The caper involves Harry (Robert Downey Jr.), a petty thief, who, while on the lam, makes a wrong turn into a casting call and finds himself on the brink of landing a major role as a private investigator. He gets sent to Los Angeles for the screen test and is paired up with an acting coach, a real P.I. played by Val Kilmer and named Gay Perry. Gay ... Paris. Get it? Knee-slappers and yuk-yuks are all over this script.

Perry and Harry eventually get tangled up with a couple of women who lead them to a caper that culminates in the predictable big-blowout, shoot-’em-up, car-chase finale.
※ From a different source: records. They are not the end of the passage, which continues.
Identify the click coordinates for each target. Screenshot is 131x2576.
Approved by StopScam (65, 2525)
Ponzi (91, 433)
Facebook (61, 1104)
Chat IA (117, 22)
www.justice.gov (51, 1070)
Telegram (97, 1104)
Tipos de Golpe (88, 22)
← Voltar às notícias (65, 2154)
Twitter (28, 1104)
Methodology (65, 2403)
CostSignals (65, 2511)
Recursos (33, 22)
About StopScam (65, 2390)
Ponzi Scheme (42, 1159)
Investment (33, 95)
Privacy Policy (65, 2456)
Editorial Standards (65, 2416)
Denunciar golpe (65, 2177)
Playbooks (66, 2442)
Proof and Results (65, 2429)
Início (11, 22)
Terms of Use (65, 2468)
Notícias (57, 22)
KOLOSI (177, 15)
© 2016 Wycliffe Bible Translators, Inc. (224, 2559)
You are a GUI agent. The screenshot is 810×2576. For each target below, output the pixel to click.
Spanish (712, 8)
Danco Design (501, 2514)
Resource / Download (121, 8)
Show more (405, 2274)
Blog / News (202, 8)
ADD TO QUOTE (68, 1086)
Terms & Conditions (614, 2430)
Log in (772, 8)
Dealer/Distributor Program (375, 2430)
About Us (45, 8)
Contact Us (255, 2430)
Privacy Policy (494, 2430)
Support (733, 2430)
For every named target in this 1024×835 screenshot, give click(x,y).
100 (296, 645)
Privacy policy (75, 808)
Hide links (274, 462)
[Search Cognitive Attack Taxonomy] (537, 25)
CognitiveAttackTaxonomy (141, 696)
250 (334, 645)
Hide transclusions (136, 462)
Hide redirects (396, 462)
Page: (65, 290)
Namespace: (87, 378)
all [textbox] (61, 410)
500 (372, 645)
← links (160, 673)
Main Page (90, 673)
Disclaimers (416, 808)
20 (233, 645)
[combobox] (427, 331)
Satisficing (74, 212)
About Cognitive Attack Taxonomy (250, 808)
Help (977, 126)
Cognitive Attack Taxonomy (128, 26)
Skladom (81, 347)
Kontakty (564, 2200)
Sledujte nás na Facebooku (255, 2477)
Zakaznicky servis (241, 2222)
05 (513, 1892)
A clichéd climax, but Black knows it, and pokes fun at his own employment of action film stereotypes, with narrator Harry taking jabs at the genre as he tells the story. It’s playful mockery, and it’s quite obvious that Black loves his genre. He even punctuates the movie with random chapter titles lifted from Raymond Chandler.

Downey, who’s had his highs and lows as an actor and otherwise, is on his best behavior here, holding together the patchwork script with his narration. Paired with the straight-faced Kilmer, the duo’s snappy repartee distracts from the head-spinning complexity of the plot.

Kael commented that audiences eventually fall into despair when we realize that most movies don’t transcend the “kiss kiss bang bang” level. Black’s movie does nothing to challenge the esteemed critic’s observation. Kilmer and Downey are not making high art here, but, hey, at least they’re good for a few chuckles.